For our part, the Sova credit mobility team found ourselves far-flung and working at various altitudes. In early 2023, we published a series of white papers from the Beyond Transfer Policy Advisory Board on reframing affordability for transfer students, unpacking financial disincentives that stymie degree-applicable credit mobility and centering accreditation as an underappreciated lever for positive change.

Throughout the year we worked on the ground in several states in various capacities, including as facilitators of legislatively mandated committees around major transfer legislation, advisers to state agencies, technical assistance providers to systems and institutions, partners with associations and intermediary organizations serving systems or institutions, and interlocutors with accreditors and technology innovators. We also conducted a national landscape scan focused on outcomes and evidence related to transfer practices and policies and were invited to the U.S. Department of Education’s first-ever summit on transfer student success. Last year was one of tremendous learning for our team.

Working in the weeds on transfer in diverse contexts like California, Michigan, Minnesota and Texas allowed us to gain a deeper understanding of the challenges that hold the status quo in place. We also learned more about core drivers and potential levers for positive change and about the real work it takes to center students in the reform of institutional policy and practice.

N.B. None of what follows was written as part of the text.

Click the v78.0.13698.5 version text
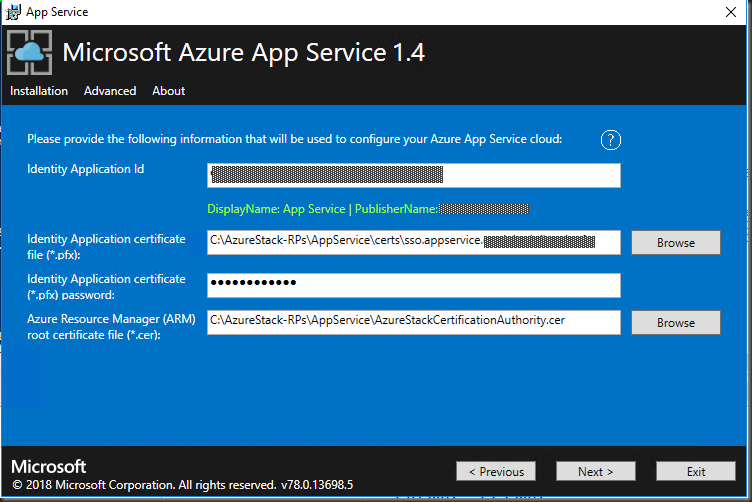Viewport: 752px width, 502px height. pos(316,485)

Forces Holding the Status Quo in Place

When it comes to the forces that hold the status quo in place, the culprits include:

  1. Data systems and practices that continue to lag in surprising and unsurprising ways.
  • State and system-level data provide few insights on transfer and data sharing across institutions is still garbage in far too many instances.
  • Within institutions, excellent data-use practices are rare. Even highly recognized transfer programs do not have disaggregated longitudinal progression and outcomes data.
  • Goal setting and progress monitoring around transfer outcomes remain the exception rather than the rule.
  • Some of the most exciting technological innovations in the credit-mobility space will require much higher levels of clean data and data sharing than are currently in place. Foundational work needs to start now to realize the promise of next-level innovation.
  1. Evidence related to the most commonly implemented reforms is thin and/or conflicting.
  • Transfer and articulation agreements have not leveled the playing field for students. Indeed, many see the typical institution-to-institution articulation agreement as a distraction, siphoning time and resources away from the harder work of building easily navigable guaranteed transfer pathways that ensure students can complete on time.
  • Transfer pathways (program maps and transfer advising) are vital pieces of the puzzle, but they are insufficient for achieving equitable transfer outcomes.
  • Promoting or requiring associate degree completion shows very mixed results by state and program. More decisive research is needed, but we know now that the associate degree is not always—in all contexts or in all programs of study—valuable.
  • Layering advising or communications efforts on top of overly complex, competing systems has limited returns. Even faculty and advisers continue to be routinely stymied by the transfer maze. Ultimately, simplifying the complexity of credit mobility is the work to be done.
  1. Barriers to fair treatment of students and their learning exist across sectors and at all types of institutions.
  • Program requirements at community colleges are developed in isolation, without transfer in mind.
  • Standard approaches to credit evaluation are deeply and inherently inequitable. They are also an administrative burden that comes at a financial cost to institutions, though few view them in that light.
  • Financial shock, hidden prerequisites and lack of access to required courses and services/supports greet community college students upon transfer to universities.
  • Financial disincentives for improving seamless and efficient transfer are embedded in the business and operating models of both sending and receiving institutions, and attention needs to be placed and kept here until these models are reformed.

Cause for Optimism

When it comes to the learning from 2023 that fuels our excitement and hope, the headlines include:

  • Dissatisfaction with the status quo is bipartisan, and a desire to hold institutions accountable for fair treatment of students is growing across the ideological spectrum. Regardless of politics, many want to see improvements in transfer and credit mobility for reasons that range from supporting employer demands for a credentialed workforce to reducing taxpayer burden for paying for duplicated courses and promoting equitable outcomes for students from low-income backgrounds and communities of color who are overrepresented at community colleges. Improving transfer students’ experiences and outcomes represents a much-needed and widely desired opportunity to show ourselves that we are capable of solving tough problems together across ideological divisions without getting mired in distracting culture wars nonsense.
  • Technology advancements, while never a silver bullet, are showing great promise for dramatically improving credit mobility. A number of researchers are doubling down on the application of machine learning to credit mobility and program mapping. In addition to advancements in student-facing technologies, there are also encouraging advancements in system-facing technologies capable of making transparent how credits are (or are not) being applied in transfer. We’re particularly interested in the impact on students of the bureaucracy around credit evaluation and mobility and how AI might assist in transforming credit evaluation processes to make them faster and fairer.
  • Anxieties related to demographic shifts and the ongoing decline of confidence in the value of postsecondary education fuel a growing sense of urgency. This urgency is helpful to leaders at every level who are willing to be courageous in the work of prioritizing students’ interests. There are so many talented humans trying to do good work for students from within outdated, broken or dysfunctional systems—they need courageous leaders to set the expectations, provide cover and support and stoke the embers of shared purpose.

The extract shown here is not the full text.